There are many different ways for a composer to go against type. First, there’s the Drastic Turnabout where the “against type” is actually the first incarnation of the composer’s style. John Philip Sousa began his career primarily as a violinist and composer of operetta. He was even the concertmaster for the 1876 Philadelphia Centennial Exposition’s orchestra under Offenbach. But his later march and bandleading m.o. dislodged posterity’s memory of his earlier persona. (Anton Webern’s early, un-Webernian Im Sommerwind is another example of this.) Next is the Perpetual Chameleon: Stravinsky, the ultimate sly fox of musical style, a serial evader of musical typecasting. (I mean serial as in “serial killer,” not as in dodecaphony.) A third is the Musical Traitor: George Antheil, who tergiversated from ultramodernist Ballet Mecanique-type pieces to write schmaltzy Hollywood scores and Shostakovich-y symphonies. Antheil’s volte-face was like John Dos Passos or Steinbeck becoming right-wing in their later years. In cases Two and Three, there can be a grudging feeling among the cognoscenti that its expectations have been trumped. Why couldn’t George Antheil continue to be the Bad Boy of Music, as he referred to himself in his latter-day penned autobiography? Why couldn’t Stravinsky continue composing Firebirds and Petrouchkas for 80 years? Why, he’s betrayed his genius! (Nonsense. Every note in every piece Stravinsky wrote is inimitably signaturized.)

Sometimes a composer writes against type by deliberately slumming: Beethoven composing Wellington’s Victory, for instance—a perfectly awful and sub-Beethovenian piece written for Maelzel, the inventor of the metronome. Twelve-tone composer Wallingford Riegger made a good part of his livelihood prolifically composing choral arrangements that were very un-Riegger. Bartók was by type a singular, innovative pianist, yet his deepest musical and instrumental innovations were for his string quartets. Rachmaninoff, also typed as a piano composer, wrote extremely idiomatic operatic and choral music that owes nothing to pianistic concepts.

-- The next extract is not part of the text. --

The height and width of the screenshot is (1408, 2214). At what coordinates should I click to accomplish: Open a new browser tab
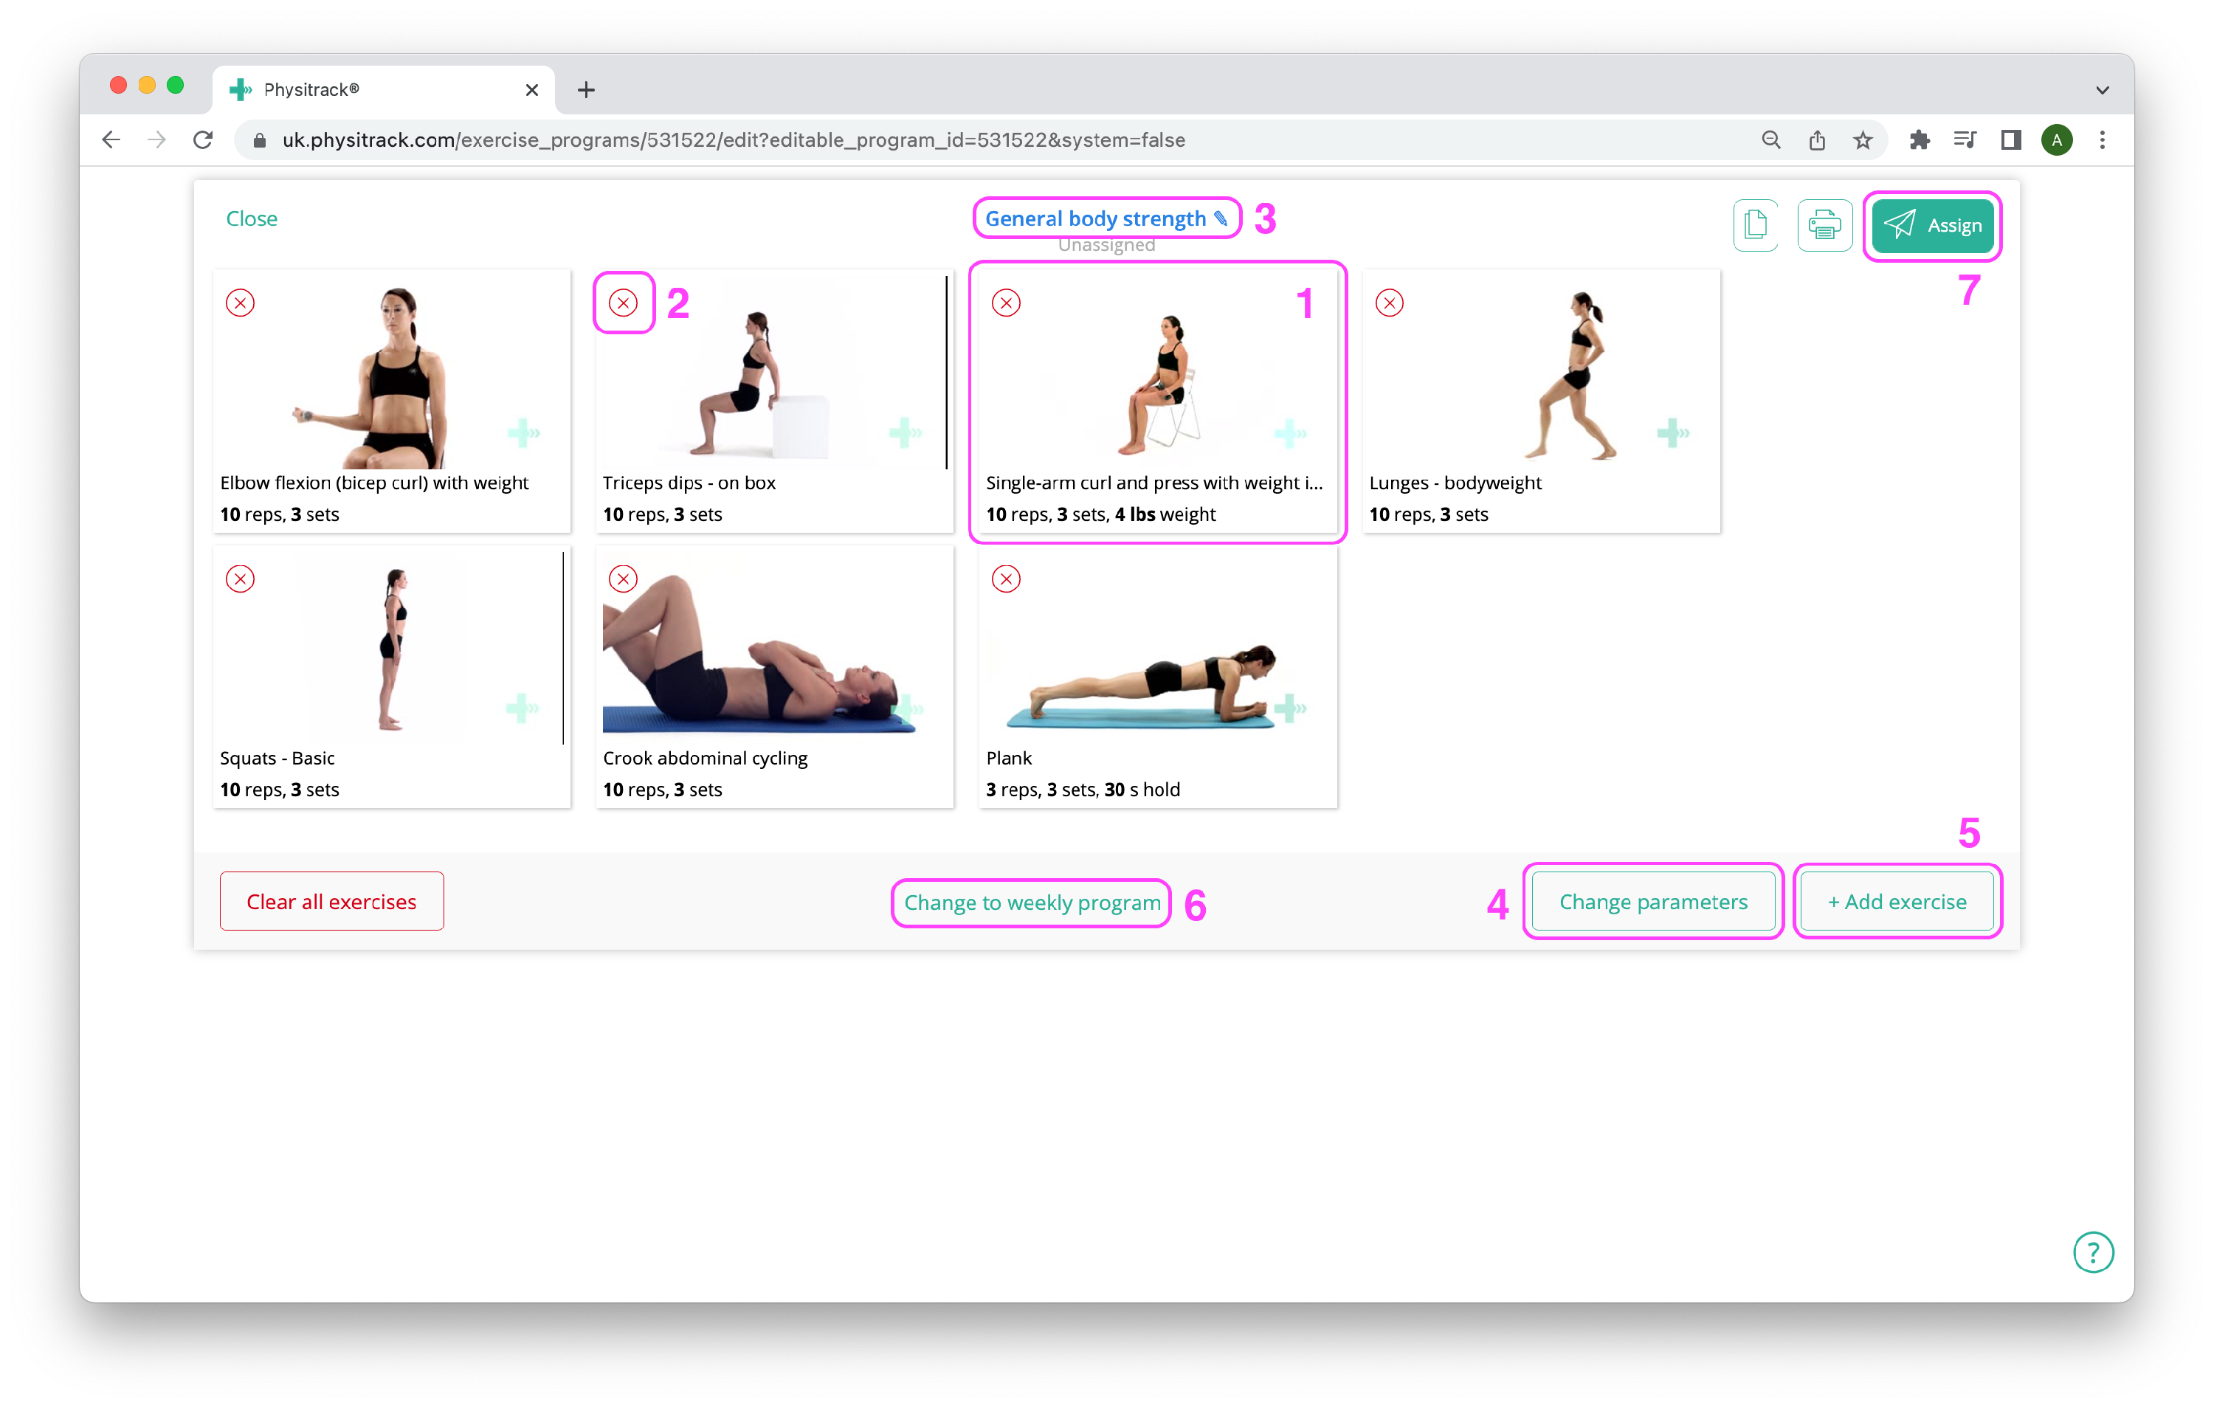pyautogui.click(x=586, y=89)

But sometimes a composer can’t go against type even when he tries. During World War II, at a time when he was cashflow challenged, Marc Blitzstein tried writing—at film director Garson Kanin’s urging—a purely commercial song. After playing it once to applause, according to biographer Eric Gordon, Blitzstein eighty-sixed it, even rejecting Kanin’s suggestion that he publish it under an assumed name. “No. Someone will find out.”

When one gets to later 20th-century modernists, however, there’s a curious self-adherence to typecasting. Schoenberg wrote tonal music late in life, but I would find Cage more interesting if once in a while he had written a sonata, or Reich a piece unrooted in a phased motor groove. Such typecasting questions are really more questions of identity. I find a composer more of a tiger when he changes his stripes once in a while; such a composer to me has more complex identity and creative vigor. Luciano Berio’s remarkable Folk Songs for voice and small ensemble, for instance: for me that’s a masterpiece of composing against type.

By the way, can anyone confirm the apocryphal story that Ravel composed the pop standard “Fascination” on a dare, “covered” by F. D. Marchetti? (There’s an attempted disproof here.)